Find the MBA finance interview questions and answers for freshers that are asked in many interviews.
What Is P/E Ratio & How It Is Useful
It act as an indicator of investment health of security market that are listed in the public stock exchanges. It is very high complex concept. The p/e ratio is arrived by using the below formula
Stock or share price / earnings per share (profit after tax & interest / number of ordinary shares issued )
Step by step, How to calculate:
What Is P/E Ratio & How It Is Useful
It act as an indicator of investment health of security market that are listed in the public stock exchanges. It is very high complex concept. The p/e ratio is arrived by using the below formula
Stock or share price / earnings per share (profit after tax & interest / number of ordinary shares issued )

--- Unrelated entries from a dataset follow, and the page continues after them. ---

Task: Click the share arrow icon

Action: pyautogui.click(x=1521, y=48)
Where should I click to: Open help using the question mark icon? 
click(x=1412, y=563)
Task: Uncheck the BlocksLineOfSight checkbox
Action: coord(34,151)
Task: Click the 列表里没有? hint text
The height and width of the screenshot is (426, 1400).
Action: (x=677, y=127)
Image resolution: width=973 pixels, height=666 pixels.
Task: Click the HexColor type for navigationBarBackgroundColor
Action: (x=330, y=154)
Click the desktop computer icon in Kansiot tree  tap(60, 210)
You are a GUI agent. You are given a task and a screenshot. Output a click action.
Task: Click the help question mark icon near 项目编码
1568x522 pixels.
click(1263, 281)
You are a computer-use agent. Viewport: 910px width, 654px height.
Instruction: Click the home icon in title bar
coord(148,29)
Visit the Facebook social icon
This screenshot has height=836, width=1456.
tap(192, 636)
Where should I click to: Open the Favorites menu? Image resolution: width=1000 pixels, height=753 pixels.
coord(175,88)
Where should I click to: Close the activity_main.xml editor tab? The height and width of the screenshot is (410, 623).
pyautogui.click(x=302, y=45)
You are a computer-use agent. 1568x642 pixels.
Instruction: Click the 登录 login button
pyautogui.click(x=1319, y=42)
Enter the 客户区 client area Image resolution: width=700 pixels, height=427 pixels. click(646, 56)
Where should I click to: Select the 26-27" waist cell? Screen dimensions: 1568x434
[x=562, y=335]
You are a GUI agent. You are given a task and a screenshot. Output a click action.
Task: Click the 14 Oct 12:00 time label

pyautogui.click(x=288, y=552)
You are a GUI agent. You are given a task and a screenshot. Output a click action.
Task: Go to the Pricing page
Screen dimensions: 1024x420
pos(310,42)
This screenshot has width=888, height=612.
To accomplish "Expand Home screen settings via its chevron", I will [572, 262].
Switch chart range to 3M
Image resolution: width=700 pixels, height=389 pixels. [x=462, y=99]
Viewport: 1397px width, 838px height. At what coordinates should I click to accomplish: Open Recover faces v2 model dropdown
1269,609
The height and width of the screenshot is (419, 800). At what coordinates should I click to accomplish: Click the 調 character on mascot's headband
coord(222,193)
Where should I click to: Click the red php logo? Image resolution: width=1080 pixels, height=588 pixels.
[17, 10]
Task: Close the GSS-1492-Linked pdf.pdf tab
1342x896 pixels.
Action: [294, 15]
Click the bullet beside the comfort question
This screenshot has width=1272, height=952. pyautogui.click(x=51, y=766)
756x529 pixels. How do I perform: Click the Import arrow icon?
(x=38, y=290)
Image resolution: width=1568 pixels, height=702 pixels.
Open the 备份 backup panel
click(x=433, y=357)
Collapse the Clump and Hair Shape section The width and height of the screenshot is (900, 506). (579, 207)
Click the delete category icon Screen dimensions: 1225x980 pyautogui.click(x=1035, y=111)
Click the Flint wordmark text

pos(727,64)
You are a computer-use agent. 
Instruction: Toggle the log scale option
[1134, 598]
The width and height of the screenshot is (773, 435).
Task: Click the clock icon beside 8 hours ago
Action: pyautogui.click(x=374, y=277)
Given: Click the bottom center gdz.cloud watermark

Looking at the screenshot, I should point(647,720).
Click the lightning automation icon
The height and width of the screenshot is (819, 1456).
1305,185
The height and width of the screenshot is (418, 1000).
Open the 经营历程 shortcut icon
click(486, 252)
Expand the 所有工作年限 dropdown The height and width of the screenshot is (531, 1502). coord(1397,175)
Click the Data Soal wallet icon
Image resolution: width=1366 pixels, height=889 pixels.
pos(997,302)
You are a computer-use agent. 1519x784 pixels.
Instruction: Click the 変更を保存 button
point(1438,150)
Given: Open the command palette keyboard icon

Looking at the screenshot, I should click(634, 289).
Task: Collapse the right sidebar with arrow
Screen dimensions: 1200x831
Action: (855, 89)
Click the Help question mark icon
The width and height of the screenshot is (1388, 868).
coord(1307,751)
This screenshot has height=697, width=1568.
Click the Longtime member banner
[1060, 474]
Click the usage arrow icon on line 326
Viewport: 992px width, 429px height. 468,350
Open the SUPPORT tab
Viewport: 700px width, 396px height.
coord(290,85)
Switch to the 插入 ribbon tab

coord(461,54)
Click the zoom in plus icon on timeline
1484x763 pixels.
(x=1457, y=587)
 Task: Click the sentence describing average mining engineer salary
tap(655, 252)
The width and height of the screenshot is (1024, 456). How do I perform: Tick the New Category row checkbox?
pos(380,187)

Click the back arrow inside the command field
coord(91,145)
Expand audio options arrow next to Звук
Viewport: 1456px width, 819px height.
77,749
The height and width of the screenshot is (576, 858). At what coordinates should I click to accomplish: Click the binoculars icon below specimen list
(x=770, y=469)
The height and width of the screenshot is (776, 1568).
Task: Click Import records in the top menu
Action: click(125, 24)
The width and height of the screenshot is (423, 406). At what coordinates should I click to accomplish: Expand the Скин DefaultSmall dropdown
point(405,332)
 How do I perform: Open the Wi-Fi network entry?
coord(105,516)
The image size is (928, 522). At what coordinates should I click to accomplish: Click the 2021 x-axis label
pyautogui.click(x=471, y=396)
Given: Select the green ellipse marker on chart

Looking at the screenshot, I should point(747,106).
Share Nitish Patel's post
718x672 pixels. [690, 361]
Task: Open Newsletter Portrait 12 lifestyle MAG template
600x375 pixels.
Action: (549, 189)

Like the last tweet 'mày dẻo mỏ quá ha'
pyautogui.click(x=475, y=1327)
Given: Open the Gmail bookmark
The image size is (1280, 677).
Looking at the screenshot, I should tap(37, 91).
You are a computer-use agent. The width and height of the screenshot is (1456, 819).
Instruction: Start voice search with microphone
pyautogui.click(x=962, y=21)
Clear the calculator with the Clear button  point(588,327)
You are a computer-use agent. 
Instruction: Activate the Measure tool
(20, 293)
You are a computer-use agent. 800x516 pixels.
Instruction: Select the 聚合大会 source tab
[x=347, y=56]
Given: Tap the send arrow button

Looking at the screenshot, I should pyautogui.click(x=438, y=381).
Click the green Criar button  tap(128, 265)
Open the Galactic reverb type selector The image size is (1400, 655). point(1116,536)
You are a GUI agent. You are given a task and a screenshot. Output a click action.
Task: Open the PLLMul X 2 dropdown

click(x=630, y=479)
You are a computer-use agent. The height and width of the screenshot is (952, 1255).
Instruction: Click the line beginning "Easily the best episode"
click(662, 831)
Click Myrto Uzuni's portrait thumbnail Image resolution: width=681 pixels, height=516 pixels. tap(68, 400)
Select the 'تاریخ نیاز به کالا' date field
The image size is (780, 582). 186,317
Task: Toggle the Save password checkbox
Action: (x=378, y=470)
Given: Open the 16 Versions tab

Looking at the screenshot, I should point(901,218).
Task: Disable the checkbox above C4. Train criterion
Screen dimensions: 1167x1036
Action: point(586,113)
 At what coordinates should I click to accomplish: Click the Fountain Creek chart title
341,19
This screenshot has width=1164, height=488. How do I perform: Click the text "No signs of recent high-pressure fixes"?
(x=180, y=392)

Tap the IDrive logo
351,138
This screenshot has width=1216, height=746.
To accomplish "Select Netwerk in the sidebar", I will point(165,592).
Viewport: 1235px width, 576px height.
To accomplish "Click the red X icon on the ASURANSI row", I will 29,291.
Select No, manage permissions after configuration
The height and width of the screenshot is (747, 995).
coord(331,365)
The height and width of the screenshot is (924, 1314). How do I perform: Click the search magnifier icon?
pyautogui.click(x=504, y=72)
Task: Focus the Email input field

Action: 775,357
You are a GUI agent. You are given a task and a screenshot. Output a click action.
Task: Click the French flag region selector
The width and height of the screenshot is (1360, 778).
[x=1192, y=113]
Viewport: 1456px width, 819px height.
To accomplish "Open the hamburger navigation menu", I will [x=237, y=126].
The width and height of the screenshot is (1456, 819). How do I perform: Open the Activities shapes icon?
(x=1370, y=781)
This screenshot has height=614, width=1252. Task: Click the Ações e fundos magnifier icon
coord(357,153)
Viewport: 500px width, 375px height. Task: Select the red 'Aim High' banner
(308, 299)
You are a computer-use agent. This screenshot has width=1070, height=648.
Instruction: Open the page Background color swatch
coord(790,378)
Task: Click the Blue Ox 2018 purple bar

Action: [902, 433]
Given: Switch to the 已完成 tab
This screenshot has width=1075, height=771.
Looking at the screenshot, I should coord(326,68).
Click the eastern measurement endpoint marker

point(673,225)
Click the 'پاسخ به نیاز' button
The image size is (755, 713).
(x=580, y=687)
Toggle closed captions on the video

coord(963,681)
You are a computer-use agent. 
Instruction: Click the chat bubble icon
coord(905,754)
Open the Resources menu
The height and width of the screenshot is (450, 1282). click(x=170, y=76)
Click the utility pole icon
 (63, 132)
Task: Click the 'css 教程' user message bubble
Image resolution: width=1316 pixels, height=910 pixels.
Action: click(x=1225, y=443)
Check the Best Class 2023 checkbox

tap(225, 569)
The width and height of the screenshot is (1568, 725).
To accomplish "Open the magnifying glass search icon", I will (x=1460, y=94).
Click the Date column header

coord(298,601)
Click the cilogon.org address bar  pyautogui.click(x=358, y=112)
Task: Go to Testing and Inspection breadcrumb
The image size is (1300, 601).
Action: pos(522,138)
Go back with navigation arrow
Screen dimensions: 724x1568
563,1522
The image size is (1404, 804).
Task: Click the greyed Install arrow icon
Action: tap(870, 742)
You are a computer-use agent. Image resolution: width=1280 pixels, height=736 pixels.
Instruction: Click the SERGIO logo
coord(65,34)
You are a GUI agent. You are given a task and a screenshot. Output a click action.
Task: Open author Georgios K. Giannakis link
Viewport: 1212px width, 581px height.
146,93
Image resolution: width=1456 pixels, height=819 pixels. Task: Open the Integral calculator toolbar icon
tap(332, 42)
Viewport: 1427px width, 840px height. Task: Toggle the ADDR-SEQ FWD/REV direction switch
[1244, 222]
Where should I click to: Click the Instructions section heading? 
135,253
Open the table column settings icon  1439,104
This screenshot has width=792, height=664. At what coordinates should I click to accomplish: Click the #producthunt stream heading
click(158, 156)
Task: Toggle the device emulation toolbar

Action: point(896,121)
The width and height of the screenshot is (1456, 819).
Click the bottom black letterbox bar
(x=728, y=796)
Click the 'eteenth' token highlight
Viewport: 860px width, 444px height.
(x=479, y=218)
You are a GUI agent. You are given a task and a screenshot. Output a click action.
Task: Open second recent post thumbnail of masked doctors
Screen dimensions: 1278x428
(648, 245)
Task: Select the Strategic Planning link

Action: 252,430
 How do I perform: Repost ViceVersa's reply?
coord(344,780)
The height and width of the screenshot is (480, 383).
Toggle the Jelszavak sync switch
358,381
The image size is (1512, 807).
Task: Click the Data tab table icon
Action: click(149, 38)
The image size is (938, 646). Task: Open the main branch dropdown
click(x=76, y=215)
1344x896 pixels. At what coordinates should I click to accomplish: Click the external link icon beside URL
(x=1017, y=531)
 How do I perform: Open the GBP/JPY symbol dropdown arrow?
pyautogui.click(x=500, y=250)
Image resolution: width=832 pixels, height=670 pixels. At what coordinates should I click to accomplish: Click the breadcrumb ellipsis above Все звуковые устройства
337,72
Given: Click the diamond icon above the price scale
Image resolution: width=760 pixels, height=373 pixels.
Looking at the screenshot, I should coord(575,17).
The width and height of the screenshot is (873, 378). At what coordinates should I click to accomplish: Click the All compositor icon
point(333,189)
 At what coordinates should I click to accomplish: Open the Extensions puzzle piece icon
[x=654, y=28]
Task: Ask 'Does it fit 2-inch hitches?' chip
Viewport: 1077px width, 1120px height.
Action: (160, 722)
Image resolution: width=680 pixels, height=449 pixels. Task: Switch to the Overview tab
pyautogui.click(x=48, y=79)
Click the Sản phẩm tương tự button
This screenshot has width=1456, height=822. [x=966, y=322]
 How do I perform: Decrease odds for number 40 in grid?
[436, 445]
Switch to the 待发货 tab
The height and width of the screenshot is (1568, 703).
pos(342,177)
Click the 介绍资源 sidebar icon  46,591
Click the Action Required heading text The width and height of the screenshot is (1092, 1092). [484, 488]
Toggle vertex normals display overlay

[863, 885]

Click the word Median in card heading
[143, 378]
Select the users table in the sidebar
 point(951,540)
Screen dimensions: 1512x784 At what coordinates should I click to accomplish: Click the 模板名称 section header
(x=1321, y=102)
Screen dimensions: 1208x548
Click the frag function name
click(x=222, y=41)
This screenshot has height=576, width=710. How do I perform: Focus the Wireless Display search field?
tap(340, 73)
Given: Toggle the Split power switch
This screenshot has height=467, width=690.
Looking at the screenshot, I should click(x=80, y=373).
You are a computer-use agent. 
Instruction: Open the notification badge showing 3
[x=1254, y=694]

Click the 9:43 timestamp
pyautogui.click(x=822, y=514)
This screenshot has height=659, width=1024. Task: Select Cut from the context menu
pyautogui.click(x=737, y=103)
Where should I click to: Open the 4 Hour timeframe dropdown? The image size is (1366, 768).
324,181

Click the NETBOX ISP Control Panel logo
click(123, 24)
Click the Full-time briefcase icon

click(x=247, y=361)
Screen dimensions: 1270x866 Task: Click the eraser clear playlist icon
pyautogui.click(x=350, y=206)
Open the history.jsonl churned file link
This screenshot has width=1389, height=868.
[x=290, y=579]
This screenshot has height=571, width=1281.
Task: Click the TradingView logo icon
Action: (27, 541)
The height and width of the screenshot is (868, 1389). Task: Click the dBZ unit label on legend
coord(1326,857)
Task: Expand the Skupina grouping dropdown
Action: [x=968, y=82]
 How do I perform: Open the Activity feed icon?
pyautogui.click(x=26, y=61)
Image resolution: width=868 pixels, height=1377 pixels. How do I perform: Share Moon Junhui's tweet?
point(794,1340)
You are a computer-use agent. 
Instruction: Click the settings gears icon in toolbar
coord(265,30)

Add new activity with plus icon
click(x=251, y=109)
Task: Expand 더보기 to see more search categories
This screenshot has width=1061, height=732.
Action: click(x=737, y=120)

Step by step, How to calculate:
- Identify the total profit after tax & interest of past year
- Divide the number of shares issued
- This gives you earning of each share
- Divide stock price or share by earnings per share
- This gives P/E ratio value
Benefits
- Earnings per share is a yearly total
- It express of how many years required to cover stock price of investment
- It is best viewed to view the share trend. An increase in P/E ratio can see increase in investors at high risks
- It takes longer time earnings to cover the invested amount
- It is helpful to look the earnings over several years
- It is compared to overtime with another company in the same sector
What Is Return On Investment (ROI)?
It is a fundamental measure in finance. It is differ from one to other persons. Many business people measure return on investment (ROI) to know the understandings exactly where they are
Return means generally profit after tax
Return on investment (ROI) is the ultimate measure of any business. In simple how much they invested & in return how much you earned
Return on investment (ROI) is the ultimate measure of any business. In simple how much they invested & in return how much you earned
Example: A CEO invested 100000 Rs and profit earned is 50000. The return on investment (ROI) will be 50000 because he invested & he got profit of 50000
Usually a small investor may think in several ways to get higher return with smaller investment. It is very important to keep in mind that higher returns will have higher risk of their investment
Usually a small investor may think in several ways to get higher return with smaller investment. It is very important to keep in mind that higher returns will have higher risk of their investment
Example:
- If you deposited 100000 in fixed deposit @ 7.5% you will get 7500 additional amount as ROI
- If you bought the equity shares of 100000 Rs & you got a profit of 150000
The return is higher in 2nd scenario but there is a higher risk in that sometimes share value may come down & you may lose the invested money also.
So go the above MBA finance interview questions and answers for freshers that are asked in many finance interviews.